On Tue, Aug 1, 2023 at 2:45 AM Quentin Perret <qperret@xxxxxxxxxx> wrote:
>
> Hi David,
>
> On Monday 31 Jul 2023 at 10:46:09 (-0700), David Dai wrote:
> > +static unsigned int virt_cpufreq_set_perf(struct cpufreq_policy *policy)
> > +{
> > +     struct virt_cpufreq_drv_data *data = policy->driver_data;
> > +     /*
> > +      * Use cached frequency to avoid rounding to freq table entries
> > +      * and undo 25% frequency boost applied by schedutil.
> > +      */
>
> The VMM would be a better place for this scaling I think, the driver
> can't/shouldn't make assumptions about the governor it is running with
> given that this is a guest userspace decision essentially.
>
> IIRC the fast_switch() path is only used by schedutil, so one could
> probably make a case to scale things there, but it'd be inconsistent
> with the "slow" switch case, and would create a fragile dependency, so
> it's probably not worth pursuing.

Thanks for the input Quentin!

David and I spend several hours over several days discussing this. We
were trying to think through and decide if we were really removing the
25% margin applied by the guest side schedutil or the host side
schedutil. We ran through different thought experiments on what would
happen if the guest used ondemand/conservative/performance/powersave
governors and what if in the future we had a configurable schedutil
margin.

We changed our opinions multiple times until we finally remembered
this goal from my original presentation[1]:

"On an idle host, running the use case in the host vs VM, should
result in close to identical DVFS behavior of the physical CPUs and
CPU selection for the threads."

For that statement to be true when the guest uses
ondemand/conservative governor, we have to remove the 25% margin
applied by the host side schedutil governor. Otherwise, running the
workload on the VM will result in frequencies 25% higher than running
the same load on the host with ondemand/conservative governor.
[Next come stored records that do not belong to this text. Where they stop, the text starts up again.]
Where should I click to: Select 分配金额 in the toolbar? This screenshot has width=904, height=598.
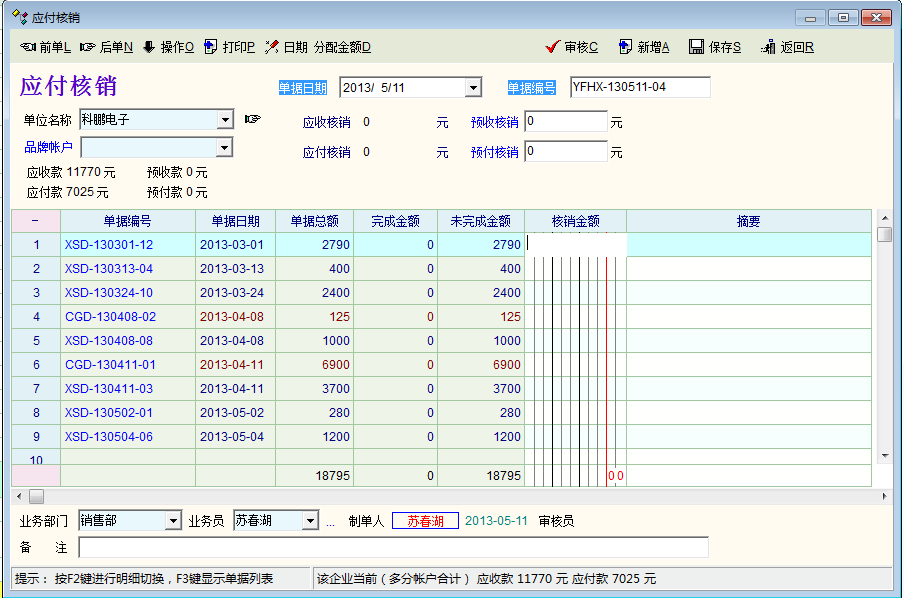pyautogui.click(x=342, y=47)
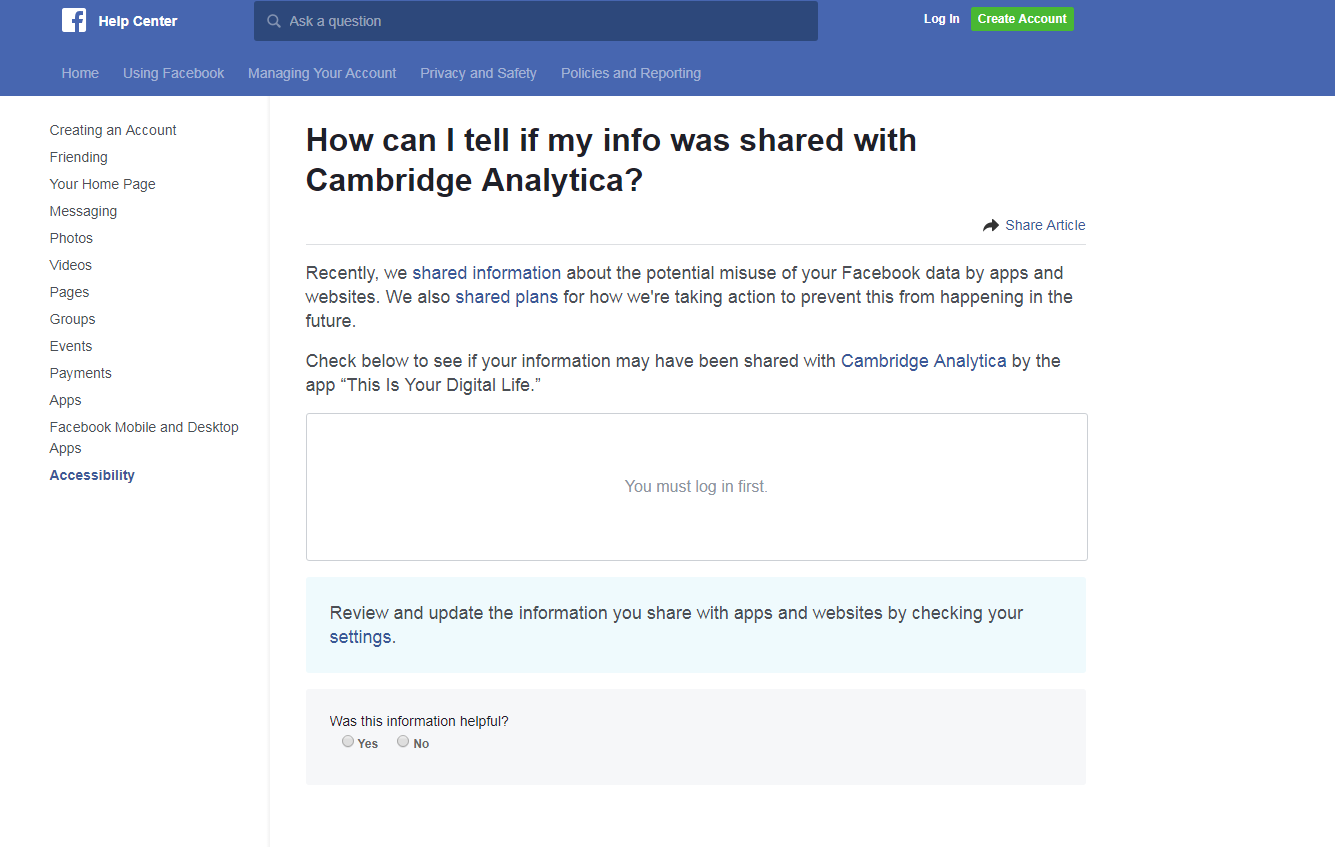Click the shared information link
The height and width of the screenshot is (847, 1335).
[x=486, y=273]
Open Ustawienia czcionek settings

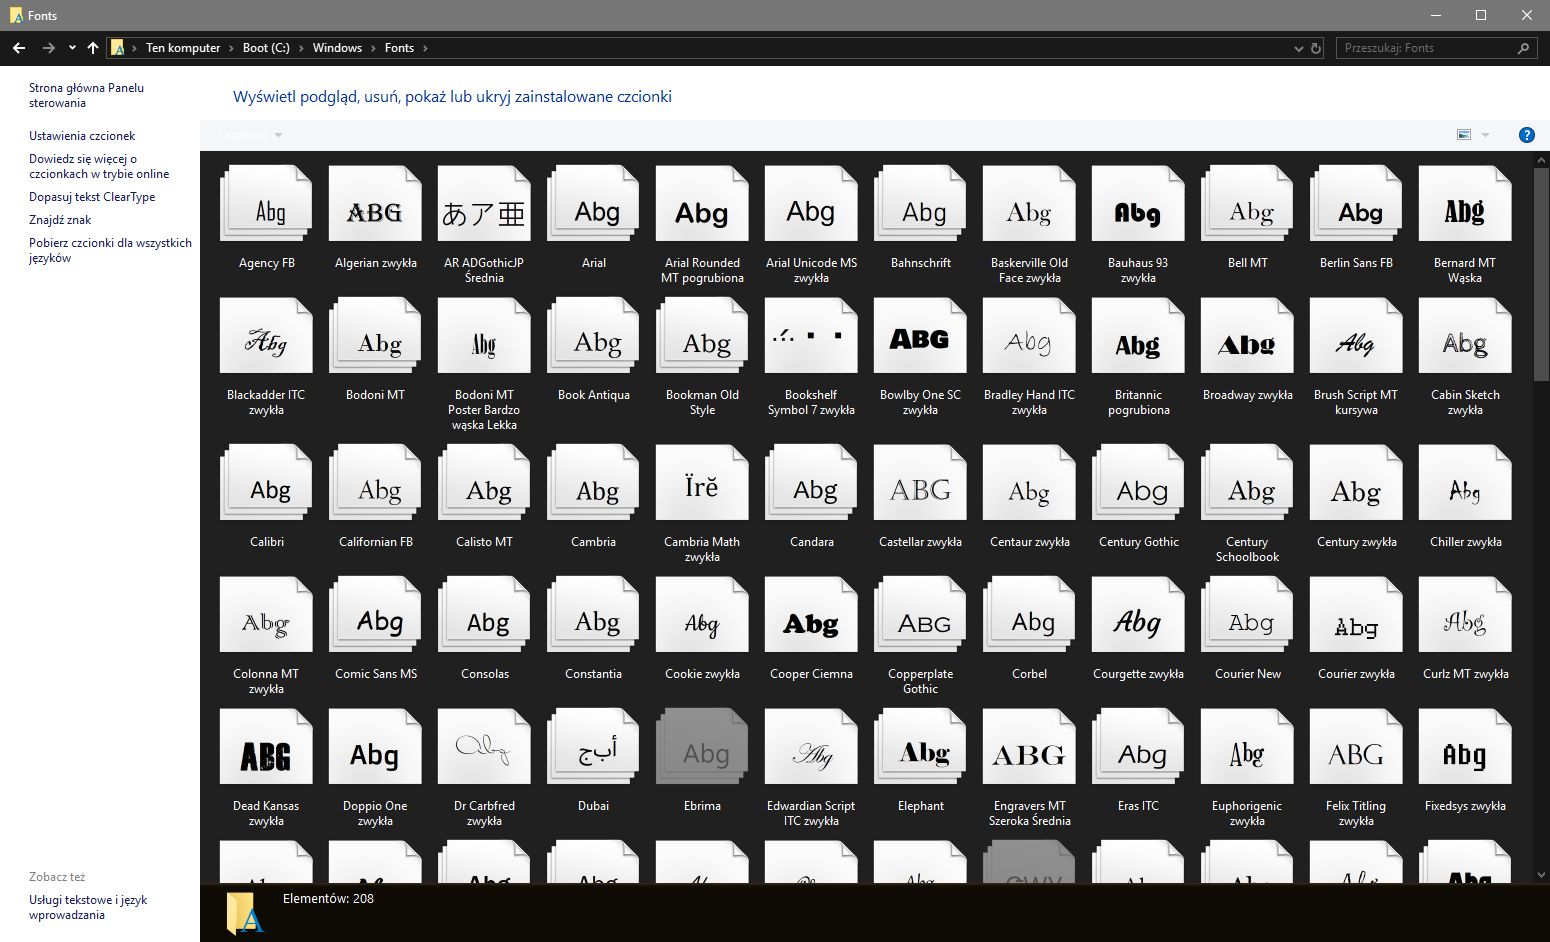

So, we finally concluded that we are really undoing the host side
schedutil margin. And in that case, it makes sense to undo this in the
VMM side. So, we'll go with your suggestion in this email instead of
making the schedutil margin to be 0 for the guest.

[1] - https://lpc.events/event/16/contributions/1195/attachments/970/1893/LPC%202022%20-%20VM%20DVFS.pdf

Thanks,
Saravana

>
> > +     u32 freq = mult_frac(policy->cached_target_freq, 80, 100);
> > +
> > +     data->ops->set_freq(policy, freq);
> > +     return 0;
> > +}
>
> Thanks,
> Quentin